Salieron del centro comercial. La calle era un horno. Justo en frente, al otro lado de la calle un restaurante de comida basura anunciaba sus excelencias con grandes letras rojas. Decidieron entrar. La chica del mostrador anunció a los cuatro vientos por medio del sistema de megafonía su menú. Daniel pensó que eso ya no se hacía pero por lo visto hay algunas costumbres difíciles de cambiar.
“Una ensalada y coca-cola light y una megasuperbigmac con extra de patatas y agua bien fría”, gritó la dependienta del gorro rojo y delantal amarillo. Los clientes del restaurante miraron hacia el mostrador para ver quien era el hambriento que pedía ese menú tan lleno de superlativos como de colesterol. Era un delgaducho. Unos chicos gordos le miraron con envidia, Daniel tiene la suerte de que por mucho que coma no engorda, dicen que es por cosa del metabolismo, pero él no sabe por que es. Daniel odia este tipo de comida, le parece de plástico, pero es que prácticamente no ha comido nada desde la paella de ayer, y tiene mucha hambre. Se sentaron a la mesa y continuaron la conversación por donde la habían dejado.
-         ¿Por qué quieres entrar en el Seprona?
-         Porque a mi también me interesan los murciélagos.
Desde el interior de su bolso llegó la melodía de la “saeta” de Serrat, anunciando que tenía una llamada telefónica. La atendió.
-         Estoy en el burger que hay frente al Centro Comercial.
Silencio.
-         Vale, aquí os espero- y colgó. ¿Por donde íbamos?
-         Por los murciélagos.- dijo Daniel.
-         Es en serio. Mira por donde tenemos algo en común. He pedido como destino los servicios centrales de Madrid. Me gusta el trabajo que hacen. Investigan el tráfico ilegal de animales, los envenenamientos, los incendios forestales, y los delitos contra el medio ambiente. Me estoy preparando. Por la UNED estudio ciencias ambientales y voy a cursos de auxiliar de laboratorio y de química.
-         ¿De dónde sacas el tiempo para hacer tantas cosas?- que es una pregunta recurrente y que además sirve para alagar al preguntado.
-         En el cuartel no hay muchas posibilidades para distraerse y a mi me gusta estudiar. Así que cuando no estoy de servicio o cuando me toca una noche de guardia, estudio.
Continuaron hablando de otras cosas.
Daniel preguntó:
-         ¿Sabes algo de Ovidio?
-         Desde que está detenido no ha abierto la boca. Los psicólogos le han visitado para ver si tiene algún tipo de trastorno. Dicen que está bien, sólo que no le da la gana hablar
-         Pobre hombre.
Llegaron los amigos con los que había quedado, eran un chico y una chica de su misma edad, Guardias civiles como ella, aprovechando su día libre. La guardia Rodríguez se levantó, abrió su bolso y sacó la cartera.

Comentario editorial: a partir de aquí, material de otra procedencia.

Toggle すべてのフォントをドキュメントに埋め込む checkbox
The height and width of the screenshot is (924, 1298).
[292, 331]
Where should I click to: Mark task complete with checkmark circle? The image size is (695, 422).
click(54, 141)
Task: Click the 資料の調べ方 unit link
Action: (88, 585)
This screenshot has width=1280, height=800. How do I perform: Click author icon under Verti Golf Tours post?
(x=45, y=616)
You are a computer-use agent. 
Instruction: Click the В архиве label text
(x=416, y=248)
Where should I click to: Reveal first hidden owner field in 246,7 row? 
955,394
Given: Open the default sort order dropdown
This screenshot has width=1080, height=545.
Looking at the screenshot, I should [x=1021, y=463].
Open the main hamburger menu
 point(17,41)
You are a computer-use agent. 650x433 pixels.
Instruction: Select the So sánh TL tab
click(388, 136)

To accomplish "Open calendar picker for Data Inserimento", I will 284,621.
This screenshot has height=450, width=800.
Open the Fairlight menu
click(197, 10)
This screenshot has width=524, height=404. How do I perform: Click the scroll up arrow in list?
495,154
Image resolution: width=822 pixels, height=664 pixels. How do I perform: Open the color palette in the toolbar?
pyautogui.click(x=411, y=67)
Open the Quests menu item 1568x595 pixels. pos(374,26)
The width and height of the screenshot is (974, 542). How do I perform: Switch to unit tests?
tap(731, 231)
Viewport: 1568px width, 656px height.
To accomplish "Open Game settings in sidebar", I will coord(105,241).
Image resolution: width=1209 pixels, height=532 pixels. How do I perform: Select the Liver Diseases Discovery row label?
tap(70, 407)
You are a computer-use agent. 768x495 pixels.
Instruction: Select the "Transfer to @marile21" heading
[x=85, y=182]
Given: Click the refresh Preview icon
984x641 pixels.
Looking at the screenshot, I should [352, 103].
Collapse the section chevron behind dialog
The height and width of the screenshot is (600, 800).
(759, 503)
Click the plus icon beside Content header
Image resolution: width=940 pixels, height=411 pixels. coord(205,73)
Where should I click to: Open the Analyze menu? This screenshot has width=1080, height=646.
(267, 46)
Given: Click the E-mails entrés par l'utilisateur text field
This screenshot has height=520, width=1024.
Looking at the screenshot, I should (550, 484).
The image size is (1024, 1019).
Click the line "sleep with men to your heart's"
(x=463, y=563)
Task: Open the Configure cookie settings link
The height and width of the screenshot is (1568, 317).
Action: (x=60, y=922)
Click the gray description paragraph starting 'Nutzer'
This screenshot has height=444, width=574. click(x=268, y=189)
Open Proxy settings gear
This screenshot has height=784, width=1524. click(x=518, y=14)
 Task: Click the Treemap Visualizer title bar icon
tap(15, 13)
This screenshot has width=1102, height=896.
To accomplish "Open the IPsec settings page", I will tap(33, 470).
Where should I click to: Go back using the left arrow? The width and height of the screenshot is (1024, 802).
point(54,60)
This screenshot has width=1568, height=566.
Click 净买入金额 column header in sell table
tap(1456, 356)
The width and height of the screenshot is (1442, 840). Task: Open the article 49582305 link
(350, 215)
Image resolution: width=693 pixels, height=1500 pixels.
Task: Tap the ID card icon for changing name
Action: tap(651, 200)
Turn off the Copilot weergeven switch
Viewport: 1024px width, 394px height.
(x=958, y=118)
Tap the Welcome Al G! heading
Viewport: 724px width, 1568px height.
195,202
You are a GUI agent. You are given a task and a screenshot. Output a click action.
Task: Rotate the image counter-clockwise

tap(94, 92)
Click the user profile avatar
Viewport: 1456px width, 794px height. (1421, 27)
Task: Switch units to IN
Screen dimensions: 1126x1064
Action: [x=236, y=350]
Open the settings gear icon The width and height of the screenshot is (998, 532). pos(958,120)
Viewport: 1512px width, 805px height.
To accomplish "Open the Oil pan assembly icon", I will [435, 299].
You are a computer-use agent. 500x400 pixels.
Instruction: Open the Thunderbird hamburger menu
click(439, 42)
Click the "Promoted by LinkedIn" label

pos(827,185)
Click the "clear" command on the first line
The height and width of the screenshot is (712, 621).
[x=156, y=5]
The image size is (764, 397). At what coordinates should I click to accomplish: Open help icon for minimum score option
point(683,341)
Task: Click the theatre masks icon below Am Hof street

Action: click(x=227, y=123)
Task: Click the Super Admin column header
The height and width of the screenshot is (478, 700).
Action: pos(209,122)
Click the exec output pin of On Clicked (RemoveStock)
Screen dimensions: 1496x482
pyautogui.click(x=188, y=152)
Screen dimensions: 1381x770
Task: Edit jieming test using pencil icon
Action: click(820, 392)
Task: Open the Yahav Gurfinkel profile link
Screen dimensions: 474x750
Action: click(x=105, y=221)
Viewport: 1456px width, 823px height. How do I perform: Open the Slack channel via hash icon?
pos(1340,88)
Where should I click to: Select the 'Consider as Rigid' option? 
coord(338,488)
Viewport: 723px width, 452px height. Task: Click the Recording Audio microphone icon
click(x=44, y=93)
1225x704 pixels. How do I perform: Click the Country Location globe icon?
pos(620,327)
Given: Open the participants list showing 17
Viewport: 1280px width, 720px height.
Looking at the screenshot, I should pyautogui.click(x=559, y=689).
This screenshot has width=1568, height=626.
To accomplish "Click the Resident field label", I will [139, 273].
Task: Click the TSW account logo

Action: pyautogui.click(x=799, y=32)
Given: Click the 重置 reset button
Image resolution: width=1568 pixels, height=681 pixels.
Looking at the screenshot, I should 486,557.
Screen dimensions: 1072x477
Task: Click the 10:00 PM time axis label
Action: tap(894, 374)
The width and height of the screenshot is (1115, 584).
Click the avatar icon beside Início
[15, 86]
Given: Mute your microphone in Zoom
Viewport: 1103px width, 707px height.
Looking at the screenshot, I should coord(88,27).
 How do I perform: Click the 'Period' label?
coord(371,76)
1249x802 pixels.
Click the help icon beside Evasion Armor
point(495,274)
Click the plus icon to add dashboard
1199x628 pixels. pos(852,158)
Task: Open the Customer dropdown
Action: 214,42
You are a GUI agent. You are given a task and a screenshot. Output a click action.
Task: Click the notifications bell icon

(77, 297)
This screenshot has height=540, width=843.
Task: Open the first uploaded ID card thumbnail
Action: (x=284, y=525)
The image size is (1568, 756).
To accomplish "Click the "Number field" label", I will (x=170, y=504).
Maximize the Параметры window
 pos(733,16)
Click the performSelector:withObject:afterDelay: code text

-         Invito yo- dijo Daniel. Recuerda que tenía que compensarte por mi metedura de pata.
Ella sonrió.
-         Estas perdonado.
-         Fue a reunirse con sus amigos. Llevaba medio camino recorrido cuando Daniel se dio cuenta que no sabía su nombre.
-         ¿Cómo te llamas?
-         Almudena- respondió la guardia Rodríguez.